Task goal
Please transcribe, word for word, only the lines from the one containing "Task: Click the command line input field" through the last line of the records below, both included, and leave out every picture.

Data records
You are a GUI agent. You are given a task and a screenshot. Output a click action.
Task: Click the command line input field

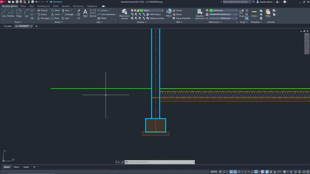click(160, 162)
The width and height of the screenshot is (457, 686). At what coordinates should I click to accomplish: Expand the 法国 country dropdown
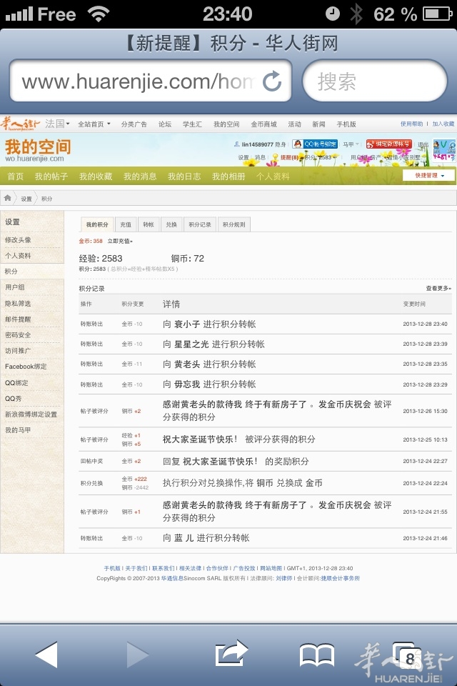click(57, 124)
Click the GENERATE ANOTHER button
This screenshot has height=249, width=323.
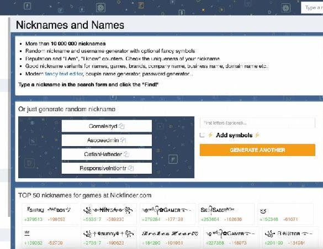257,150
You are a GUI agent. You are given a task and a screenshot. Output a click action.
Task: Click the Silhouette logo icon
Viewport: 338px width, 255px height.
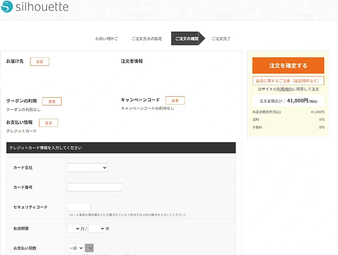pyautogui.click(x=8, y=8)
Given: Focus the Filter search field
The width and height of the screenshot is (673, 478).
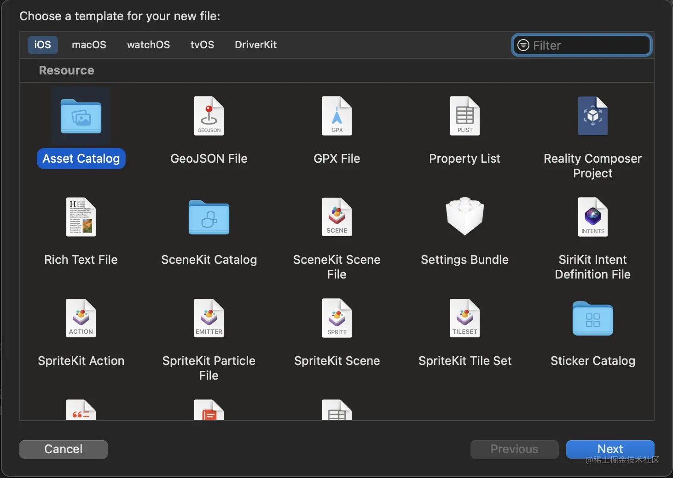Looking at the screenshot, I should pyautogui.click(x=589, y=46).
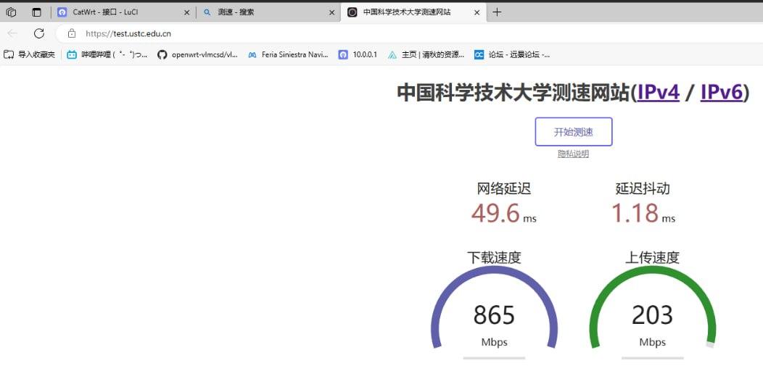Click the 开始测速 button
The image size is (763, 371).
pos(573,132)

Your solution
Task: Click the command line input field

click(160, 162)
The width and height of the screenshot is (457, 686). At what coordinates should I click to accomplish: Expand the 法国 country dropdown
click(57, 124)
Click the GENERATE ANOTHER button
This screenshot has height=249, width=323.
257,150
You are a GUI agent. You are given a task and a screenshot. Output a click action.
Task: Click the Silhouette logo icon
Viewport: 338px width, 255px height.
pyautogui.click(x=8, y=8)
Given: Focus the Filter search field
The width and height of the screenshot is (673, 478).
Looking at the screenshot, I should pyautogui.click(x=589, y=46).
Click the 开始测速 button
The image size is (763, 371).
pos(573,132)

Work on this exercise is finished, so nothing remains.